The Supreme Court yesterday sided 8-0 with a straight (okay, “cis”) woman in Ohio who filed a “reverse discrimination” lawsuit against her employer after her boss declined to promote her, preferring to promote “rainbow” staffers. In a unanimous ruling written by Justice Ketanji Brown Jackson, the Justices agreed that a federal appeals court in Cincinnati erred by imposing a tougher standard for the case brought by Marlean Ames to move forward than if Ames had been a member of a minority group. 

The appellant, a straight, white woman, had filed a lawsuit in federal court alleging that she had been the victim of employment discrimination based on her not being gay. The department had hired a lesbian for the position that she had sought, she contended, as well as a gay man to replace her after she was demoted.  The United States Court of Appeals for the 6th Circuit threw out Ames’s sexual orientation claim, arguing that her claim could not go forward unless she could show “background circumstances” to support her allegations of reverse discrimination, such as a “pattern” of reverse discrimination. 

SCOTUS reversed, sending the case back to the lower court. Federal employment discrimination law, Jackson explained, prohibits intentional discrimination based on “race, color, religion, sex, or national origin.” Period. Minorities have no more intrinsic grounds to claim discrimination than majority groups.

Thank you!

The court of appeals in this case, Jackson wrote, incorrectly required that Ames “establish ‘background circumstances’ to support the suspicion that the defendant is that unusual employer who discriminates against the majority.’” This, Jackson wrote, is inconsistent with the text of the federal employment discrimination law which bars discrimination against everyone under exactly the same standard, without distinguishing between members of a minority group and members of a majority group. “By establishing the same protections for every ‘individual’—without regard to that individual’s membership in a minority or majority group—Congress left no room for courts to impose special requirements on majority-group plaintiffs alone.” 

The Supreme Court’s precedents, Jackson emphasize, are clear that the test for showing discrimination in a case like Ames’s “does not vary based on whether or not the plaintiff is a member of a majority group.” “The ‘background circumstances’ rule flouts that basic principle,” she concluded. 

Three instant ethical take-aways…

1. So much for the oft-heard canard that there is no such thing as “reverse discrimination,” and that it is impossible for a minority to engage in discrimination against a majority groups member because the latter isn’t “oppressed.”

2. The rationalizations supporting DEI are falling apart in chunks.

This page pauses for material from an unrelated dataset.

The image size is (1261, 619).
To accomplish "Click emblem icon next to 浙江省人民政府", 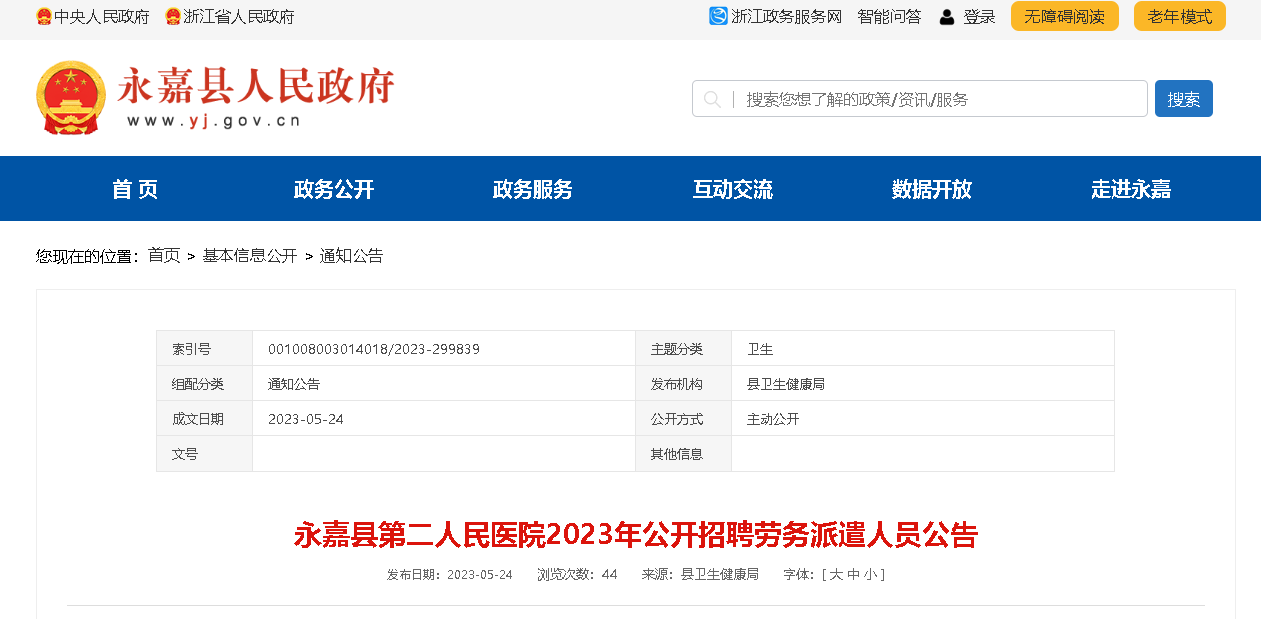I will (x=173, y=17).
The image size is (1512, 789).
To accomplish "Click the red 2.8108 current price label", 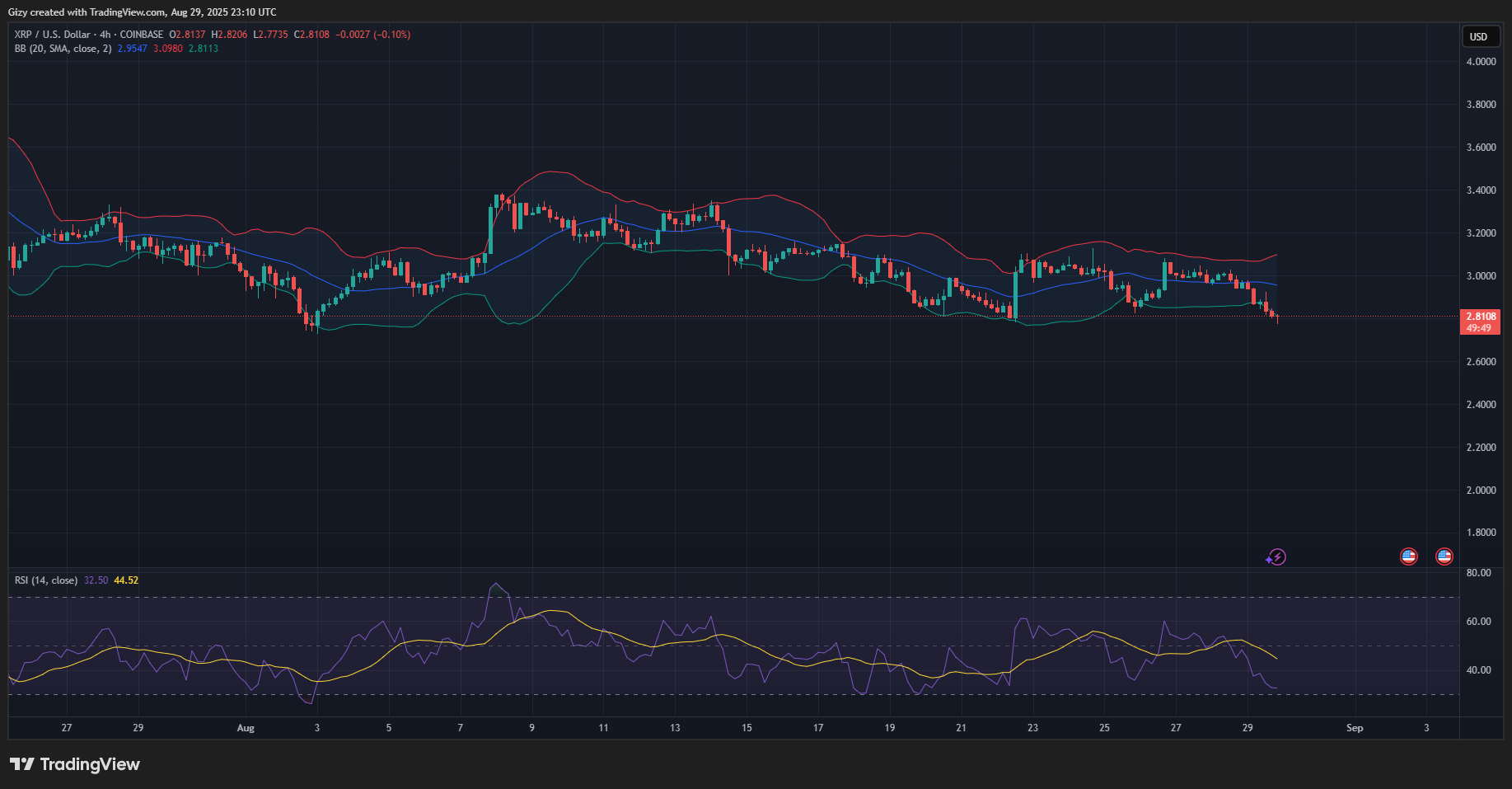I will pyautogui.click(x=1480, y=317).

Good.

3. It was very important for this decision not to show another Left vs Right schism. Justice Roberts was astute to hand the job of authoring the majority opinion to Justice Jackson, perhaps the most leftward jurist on the Court, and herself something of a DEI selection.

9 thoughts on “Who Says The Supreme Court Is Partisan On Every Issue?

  1. I was rather surprised to see Justice Jackson joining, let alone writing, such an opinion, given her statements in the Harvard Affirmative Action case. In the latter, she seemed to argue that, by her understanding, the Equal Protection Clause required the government to apply the law unequally, so as to achieve equal outcomes. It was a position that struck me, at the time, as nothing short of insane. I hope this case signals reconsideration of that position.

  2. I can’t help but wonder what got bargained away for all the leftist justices to support several of those opinions. Perhaps the “Assault Weapons” ban case being passed over?

      • Credit? Depends on who you ask, I suppose.

        There are pros and cons to this sort of negotiation. Many on both sides would rather have their [fill in negotiated case] decided by a divided court than have a unanimous decision that either denies cert on a bargain for unanimity or bargains away another case for it.

        But you’re right, that’s how this works. So all those “See, this is not a political court!” people should just remember that when the bargain gores their ox.

        • Earl Warren was especially good at this kind of thing. Certain opinions on certain issues need unanimous opinions, like Brown, in that court. I think this is another one.